- _TEXTE DU DOCUMENT_:
==*==
Mercredi écriture – De la difficulté d’écrire les premiers chapitres

«On peut tout corriger, sauf ce qui n’existe pas.»

(Cet article reprend en partie une publication que j’avais faite sur Instagram il y a quelques mois, donc si vous avez une sensation de déjà-vu… c’est normal! ^^)

 

Il y a quelques semaines, dans son groupe Facebook Les Masterclass de Roxane Dambre, la très talentueuse Roxane a exposé une description des différents profils de romanciers, au nombre de trois : les architectes, les jardiniers et les archéologues.

Les architectes font des plans hyper détaillés. Ils ont besoin d’un plan précis, besoin de savoir où ils vont, comment ils y vont, etc. et ne peuvent pas commencer l’écriture tant que tous les détails de leur histoire ne sont pas clairement établis.

Les jardiniers sont plutôt à l’opposé. Ils se lancent en freestyle absolu, avec juste un début d’idée. Ils cultivent leur idée et la regardent grandir, se laissent porter par elle.

Les archéologues, quant à eux, se lancent avec une idée et planifient rétroactivement, au fur et à mesure qu’ils avancent et que les idées leur tombent dessus.

Bien entendu, comme le précise très justement Roxane, chaque romancier possède un peu des 3 profils, avec une préférence marquée pour l’un ou pour l’autre, et ce trait peut changer en fonction du moment, du roman, des besoins du moment.
==*==
- _DONNÉES FOURNIES_:

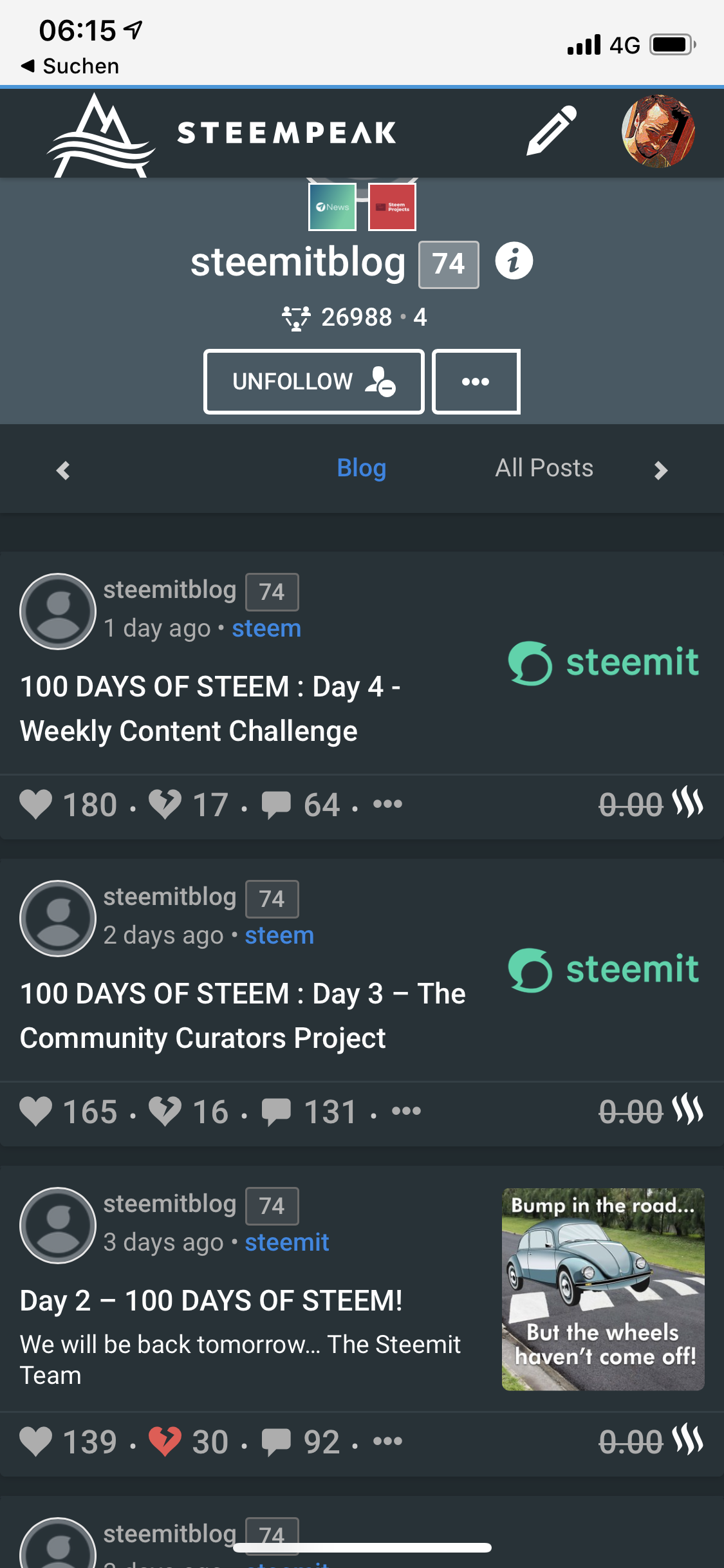
Task: Tap the Suchen back link in status bar
Action: click(x=71, y=66)
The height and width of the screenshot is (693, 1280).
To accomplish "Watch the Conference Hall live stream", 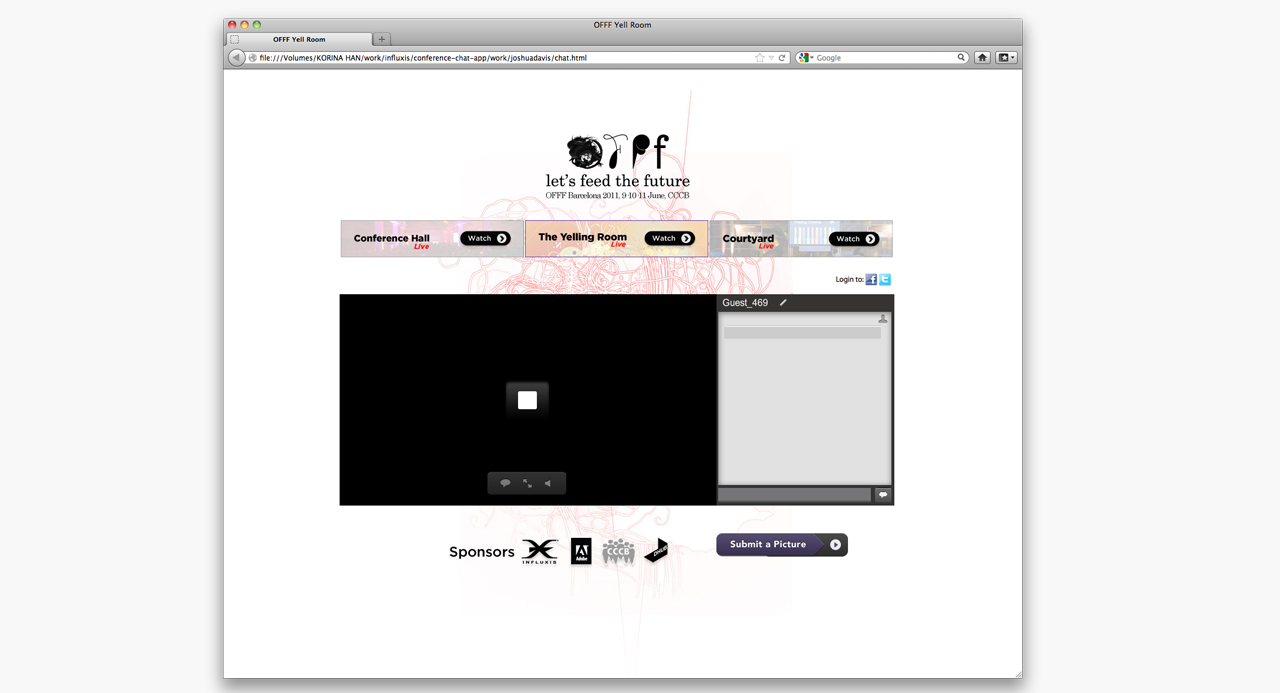I will click(484, 238).
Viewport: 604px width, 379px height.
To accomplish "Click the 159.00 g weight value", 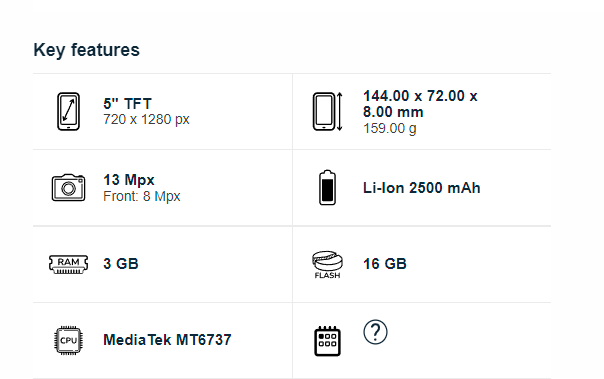I will coord(390,128).
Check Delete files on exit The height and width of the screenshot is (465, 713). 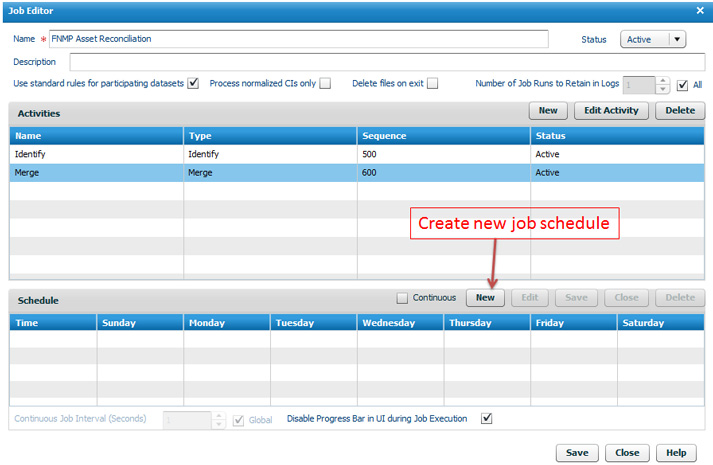pos(433,84)
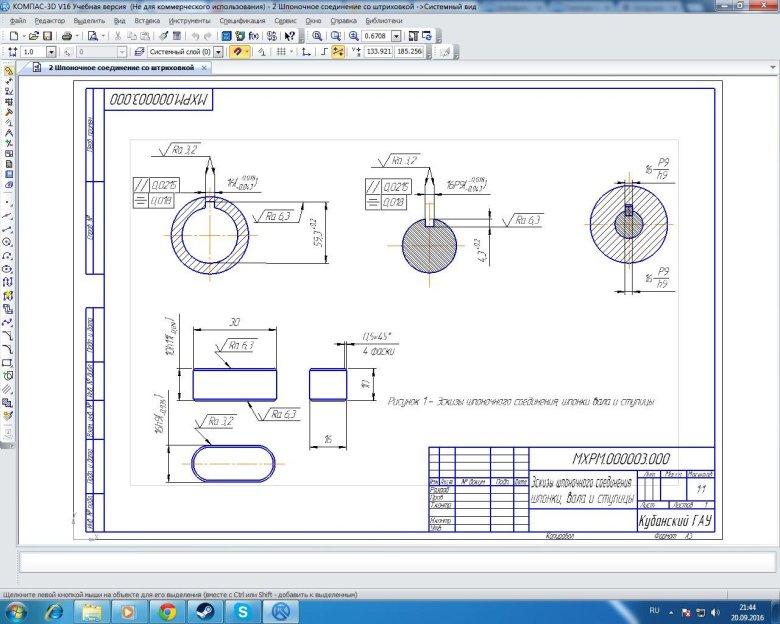Open the print preview tool
780x624 pixels.
click(x=91, y=35)
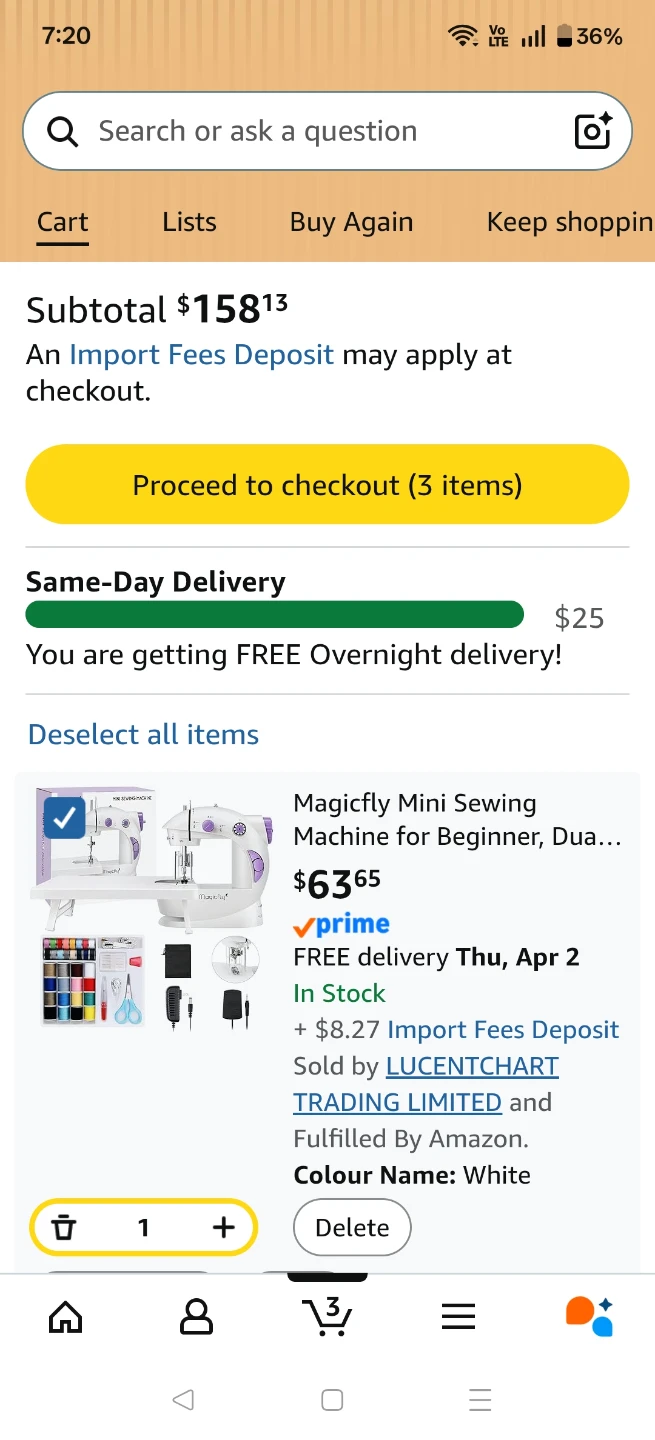Tap the trash icon in quantity stepper
Viewport: 655px width, 1440px height.
point(64,1227)
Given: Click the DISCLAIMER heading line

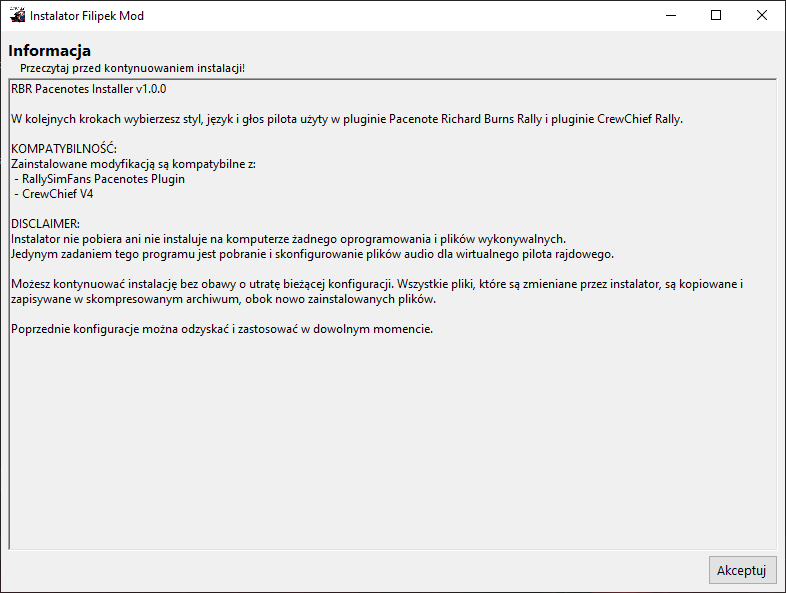Looking at the screenshot, I should (45, 224).
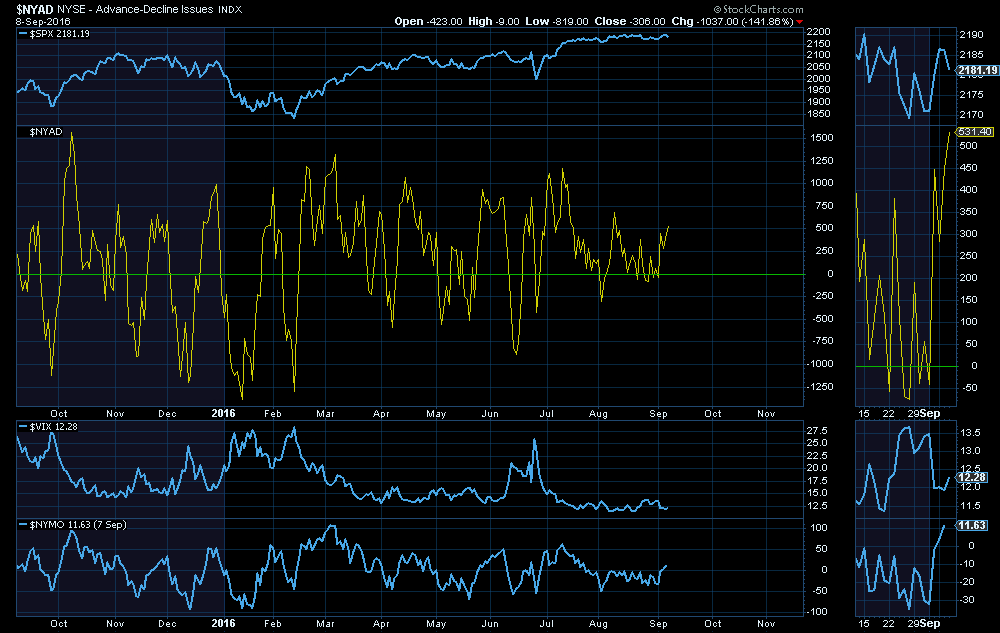The width and height of the screenshot is (1000, 633).
Task: Click the 2016 year marker below $NYAD panel
Action: [x=224, y=412]
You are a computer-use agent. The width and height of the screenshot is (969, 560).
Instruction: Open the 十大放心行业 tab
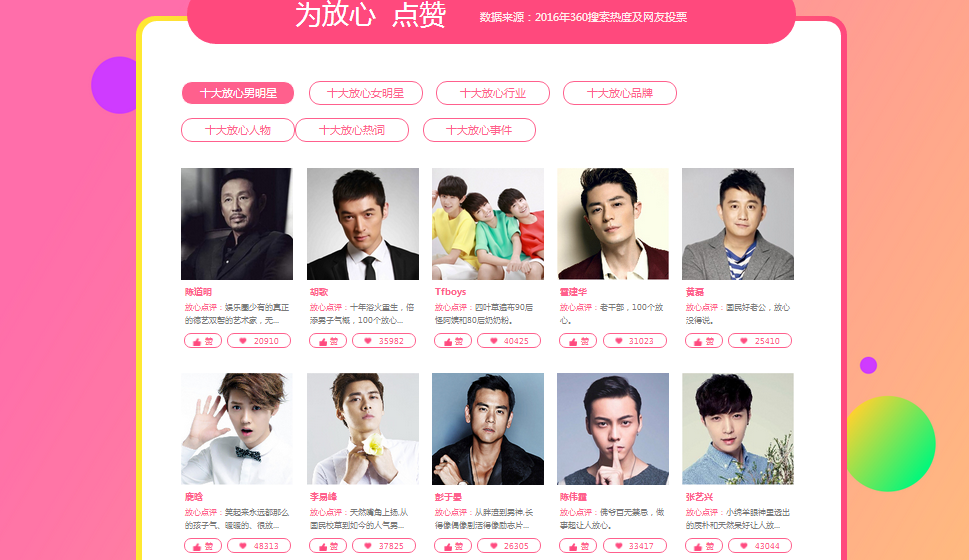tap(493, 93)
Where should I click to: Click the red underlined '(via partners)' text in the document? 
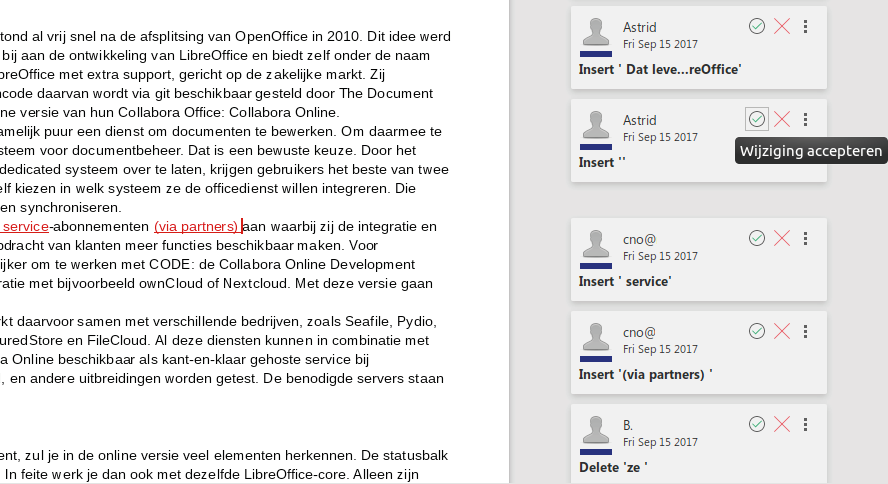click(196, 226)
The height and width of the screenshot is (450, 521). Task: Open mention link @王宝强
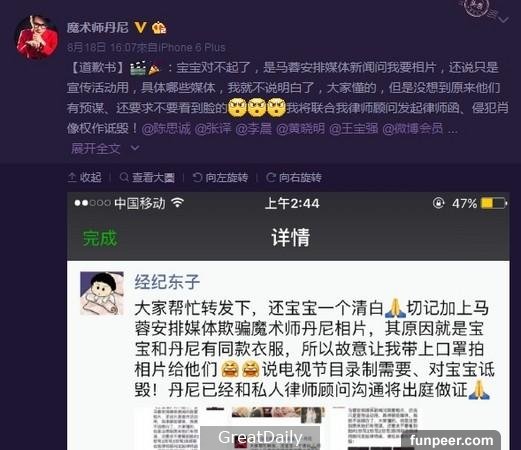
==*==
Le document avertit le lecteur qu'il pourrait éprouver une sensation de déjà-vu. En une à trois phrases, expliquez pourquoi. Appuyez-vous uniquement sur le document pour répondre.

- _RÉSULTAT DE L'EXERCICE_: Cette sensation s'explique par le fait que l'article reprend en partie une publication faite sur Instagram quelques mois plus tôt. Un lecteur qui l'a déjà vue peut donc reconnaître ce contenu, ce qui est normal.